Photo of Kate ChaneyKate Chaney (Curtin, Independent) Share this | Hansard source

I support the spirit of this motion. The government's housing investments are meaningful and represent a genuine shift. But, as welcome as these commitments are, they are not yet at the scale the crisis demands. A defining liveability challenge of our time is the collapse of social and affordable housing in Australia and what that means for Australians on the lowest incomes. Last month, Anglicare Australia released its 20th Rental affordability snapshot. Across nearly 49,000 rental listings surveyed nationwide, a single person on JobSeeker could afford just one property in the entire country. That's not 'one in a hundred'—one. There were zero affordable listings for someone on Youth Allowance and zero for most people with a disability. In Western Australia, where median rents have risen 74 per cent since 2021 and now sit at $747 a week, there was not a single affordable property for a person on JobSeeker, not even a room in a share house.

These numbers are not a market anomaly. They reflect a declining policy trajectory spanning decades. In the decades after the war, the government built around 14 of every 100 new homes in Australia. Today, that figure is a seventh of that. It's closer to two in every 100. Governments have spent the last 40 years systematically stepping back from building homes that people on low incomes can actually afford to live in. The private market cannot fix this on its own. Private developers respond to market prices and returns. They do not build homes to lease for rents that working-age payment recipients can afford.

In my home state of Western Australia, Shelter WA estimates a shortfall of nearly 54,000 social and affordable homes. The social housing waitlist now exceeds 151 weeks, which is nearly three years. Think about that.
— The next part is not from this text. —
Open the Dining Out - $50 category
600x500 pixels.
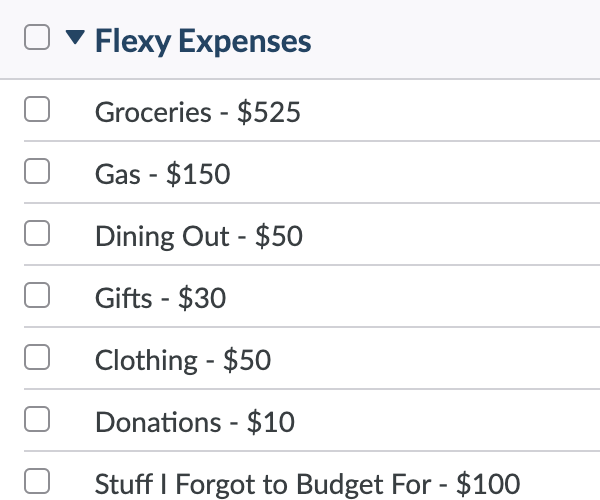(199, 236)
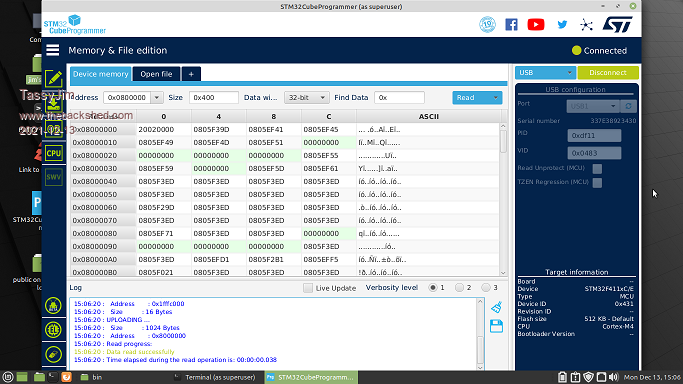
Task: Clear the log with the broom icon
Action: (497, 307)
You find yourself in a situation where you need to apply for social housing, and you're told that, yes, you do qualify, but you have to wait nearly three years. How can that be the best we can do? In my Curtin housing policy, boosting government investment in social and affordable housing was identified by my community as the single, most important, policy priority, supported by 85 per cent of community survey respondents. People in my electorate, one of Australia's most advantaged, understand that the social cost of exclusion falls on all of us. They understand that key workers, young people and older Australians on the pension cannot afford to live near the people and services that they support, and they want governments to act. The data on youth homelessness particularly troubles me. On one night in March this year, 73 young people were sleeping rough across Perth, with only three crisis beds available. In 2025, Youth Futures, alone, received 2,575 accommodation requests from young people it simply could not assist.

I want to acknowledge what the 2026 budget got right. The $60 million national youth housing supplement, which fixes what advocates rightly call the youth housing penalty, is a genuine breakthrough. Because young people receive lower income support payments, it means housing providers have faced a financial disincentive to accommodate them. Only two per cent of social housing tenants are under 25, despite young people making up almost 15 per cent of those experiencing homelessness. This reform, which I and many others in this place advocated for, will unlock community housing for more than 4,000 young people, and that matters enormously.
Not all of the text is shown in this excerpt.